◆ **Problem details**: Pull out every line in the items below that contains the string "height", treating uppercase and lowercase as different.

◆ **Given information**:
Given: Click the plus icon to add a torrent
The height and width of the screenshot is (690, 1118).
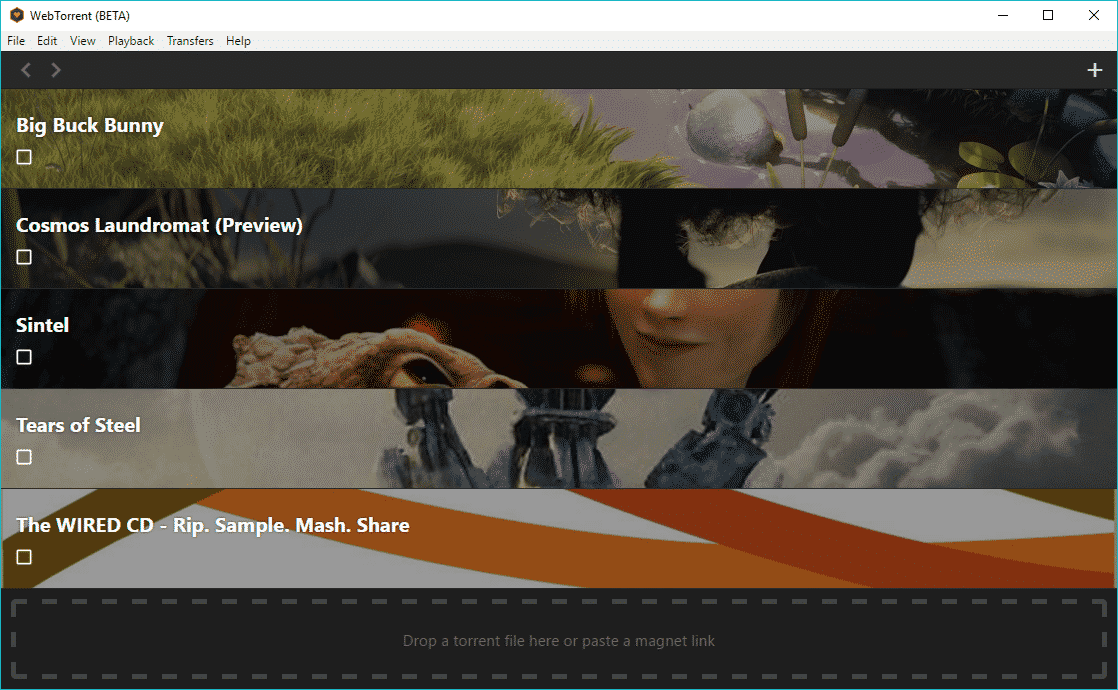Looking at the screenshot, I should click(x=1094, y=70).
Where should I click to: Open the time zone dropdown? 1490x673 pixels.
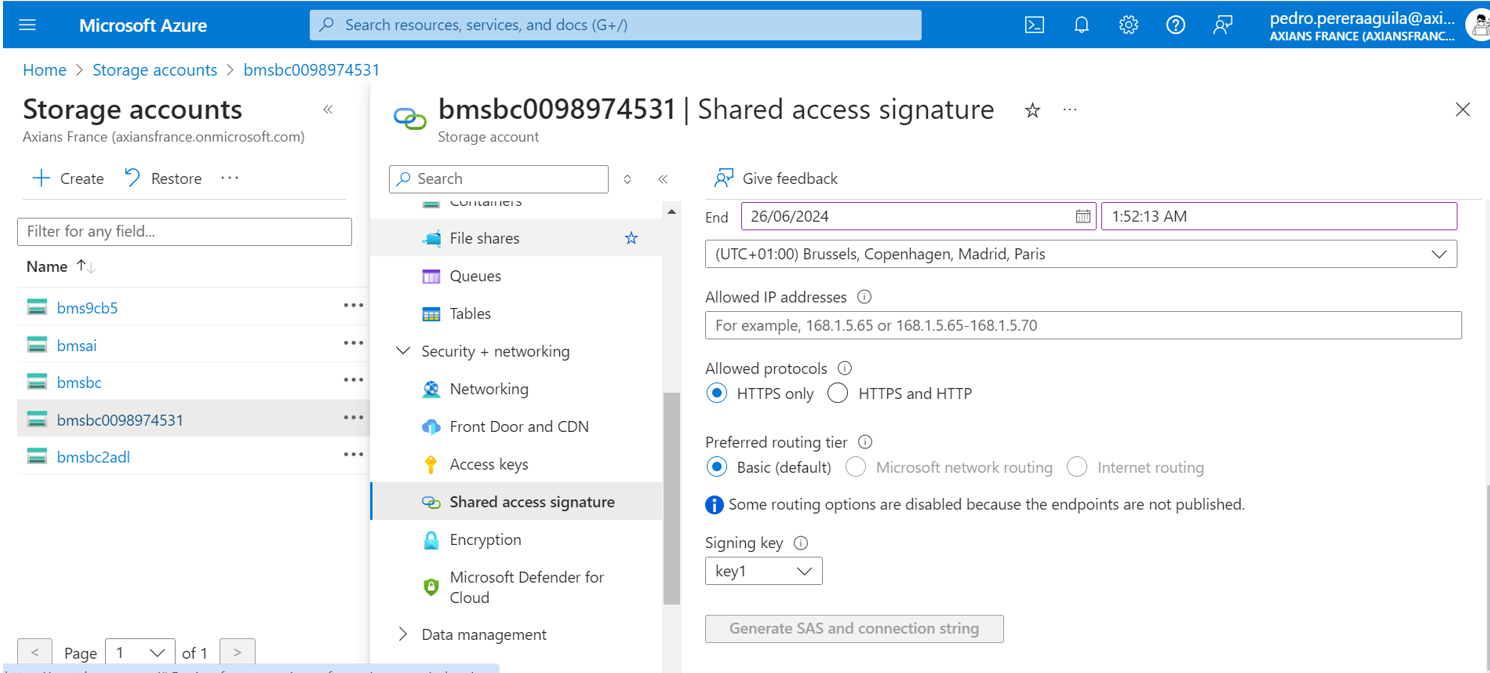tap(1080, 254)
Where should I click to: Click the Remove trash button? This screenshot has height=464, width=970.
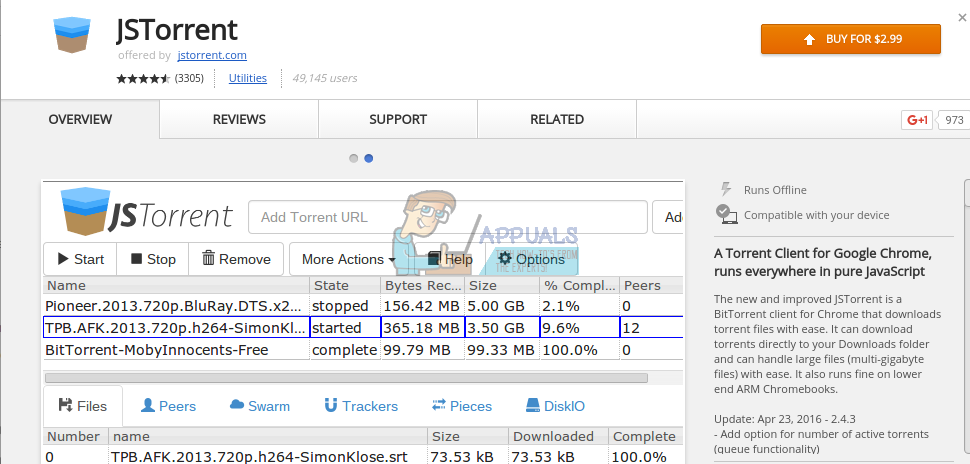[236, 259]
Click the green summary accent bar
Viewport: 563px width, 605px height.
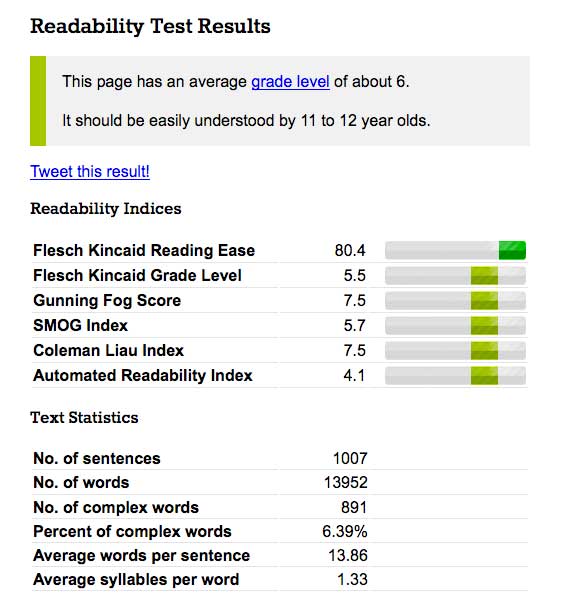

◆ **Exercise output**:
The height and width of the screenshot is (690, 1118).
Where should I click to: Click the Remove trash button? This screenshot has height=464, width=970.
Viewport: 563px width, 605px height.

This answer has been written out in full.